Pain Hustlers is based on Evan Hughes’ 2018 work in the New York Times Magazine and his 2022 novel, The Hard Sell. The film itself revolves around the opioid crisis and the epidemic of under-the-table pharmaceutical drug sales.
The film first premiered at this year’s Toronto International Film Festival on September 11, where critics gave the movie a 23 percent rating on Rotten Tomatoes.
Pain Hustlers introduces Liza Drake (Blunt), a dancer at a local club who has an interesting run-in with pharmaceutical representative Pete Brenner (Evans). When Liza peaks Pete’s interest, he offers her a base-level job as a sales rep. Without many other options on the table, and a growing concern for her young daughter’s health, Liza decides to take Pete up on the deal. What Liza doesn’t know of is the illegal activity and its emotional toll she would soon entangle herself in to earn the big bucks.

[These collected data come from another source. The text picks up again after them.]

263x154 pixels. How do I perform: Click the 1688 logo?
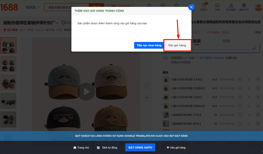point(9,7)
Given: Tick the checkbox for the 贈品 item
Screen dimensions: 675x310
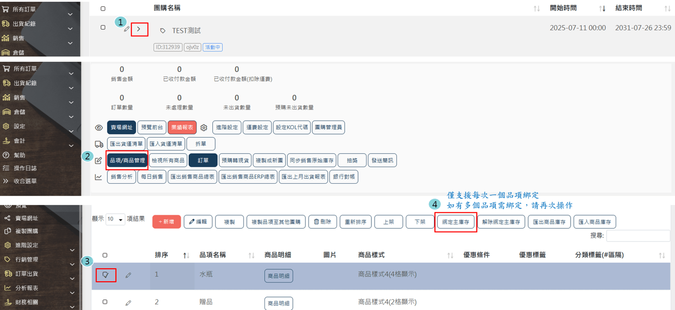Looking at the screenshot, I should pyautogui.click(x=105, y=302).
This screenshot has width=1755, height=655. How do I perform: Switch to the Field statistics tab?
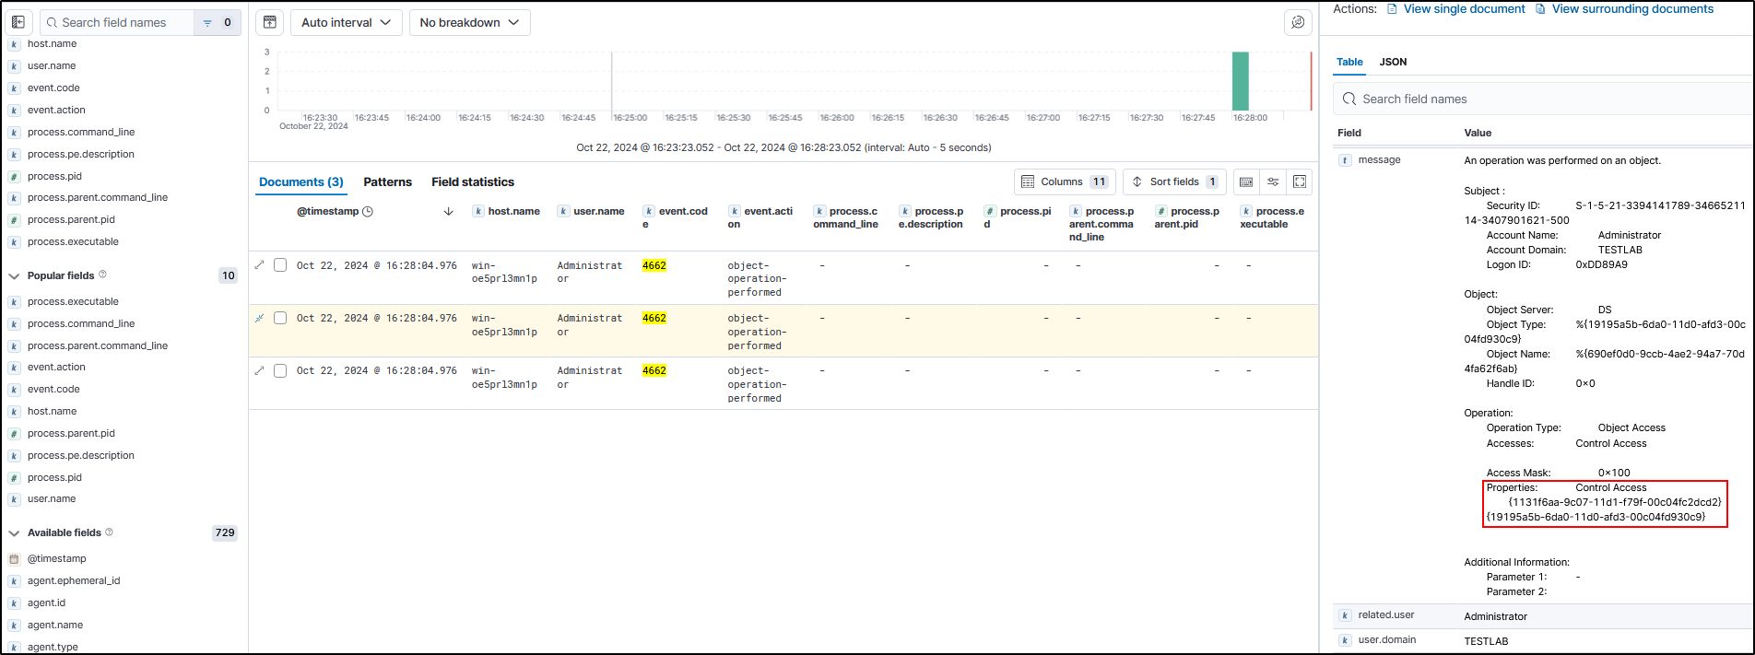click(472, 182)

Pain Hustlers is a surface-level film, one that attempts to cover the opioid crisis on a large scale but ultimately fails to showcase one climatic event within the movie. While the beginning peaks interest, the remainder of the film shows the unravelling of Liza Drake’s life in an anti-climatic manner. One spiral after the next, it almost feels as though the movie is circling itself without a destination in sight. The concept is interesting in the sense that it represents the reality of the opioid epidemic in a thought-provoking question; does your doctor care more about fast relief of your pain or fast cash off your pain? However, it felt as though something was missing from the movie, with the middle of the film feeling aimless and empty.

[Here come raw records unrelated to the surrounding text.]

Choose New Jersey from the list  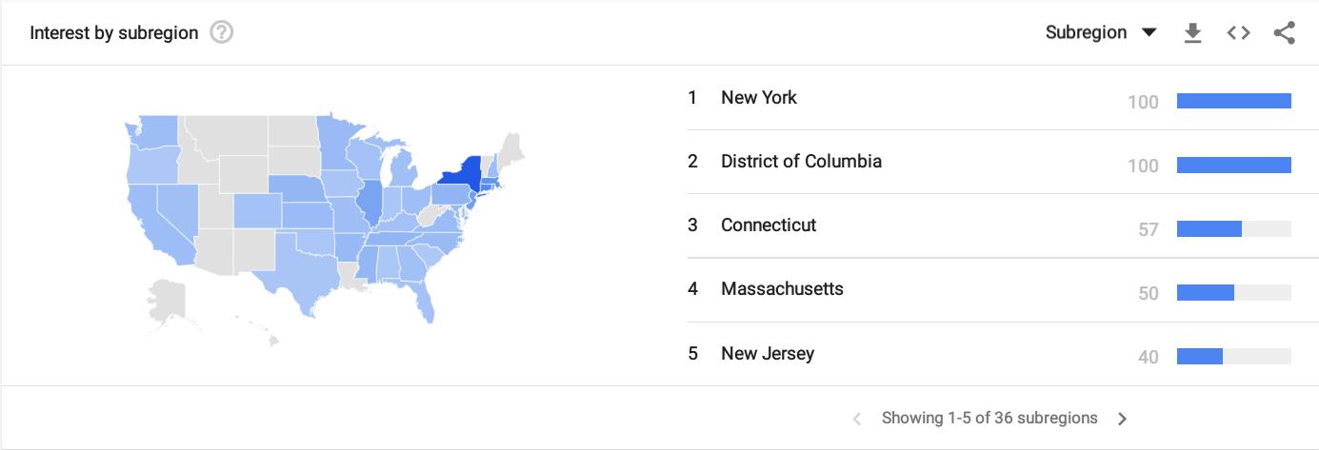point(768,354)
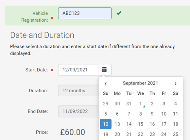Viewport: 190px width, 140px height.
Task: Select September 25 in the calendar
Action: pos(176,134)
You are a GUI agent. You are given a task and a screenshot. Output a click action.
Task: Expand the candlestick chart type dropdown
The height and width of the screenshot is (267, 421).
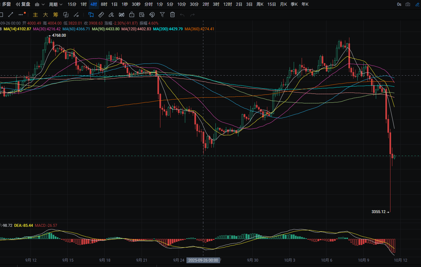coord(40,4)
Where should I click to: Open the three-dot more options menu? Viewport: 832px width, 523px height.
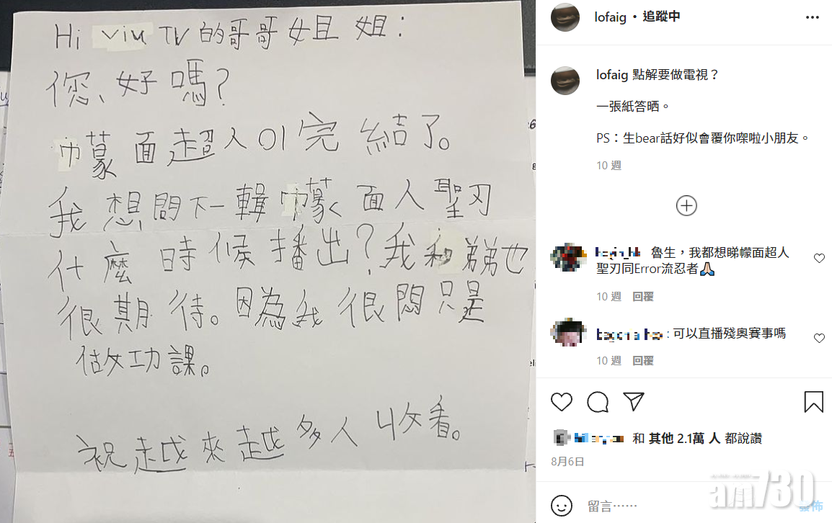pyautogui.click(x=813, y=17)

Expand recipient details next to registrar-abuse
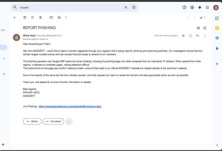click(47, 39)
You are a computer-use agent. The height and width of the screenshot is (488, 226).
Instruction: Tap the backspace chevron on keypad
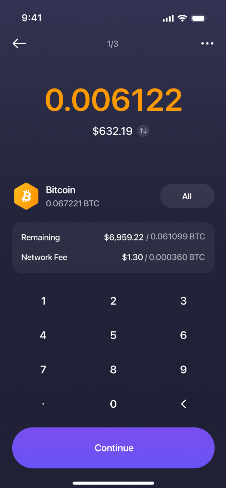pos(183,404)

Blunt delivers an exceptional performance, portraying a high school dropout who ultimately cares about the wellbeing of her daughter. Her actions reflect the worry and fear she has towards her daughter’s declining health, which may explain how she thought her job was truly helping sick patients. She felt empathy towards the ill when she believed to be helping them with her new drug, and again when she saw how their drug was tearing lives apart. The rest of the performances feel mediocre in comparison, which may be due to the characters lack of story or likeability.
One confusing element within this film are the discrepancies throughout the storyline. Liza has a wardrobe full of formal business wear attire, even before she begins scoring big time at work. For a woman living in her sister’s home, struggling to get by for her daughter, she sure dresses to the nines. Liza also mentions her daughter’s father multiple times throughout the film, with him trying to coax Liza into bringing her to live with him. However, when her health takes a turn for the worse, neither the father’s presence nor financial aid are anywhere to be seen. For someone who was up in arms about Liza’s parenting style, it does not make much sense that he did not at least offer to pitch in for the medical bills.
Overall, Pain Hustlers delivers basic information about the opioid crisis and can serve as beneficial education for those wanting to learn more. As for the entertainment factor, the film is dry but may offer an interesting watch for anyone who is specifically interested in the drug epidemic and the illegal works of pharmaceutical representatives. It leaves audiences with an interesting feeling as to how far their doctor will go to get the most out of their pain.
You can catch Pain Hustlers on Netflix, streaming October 27.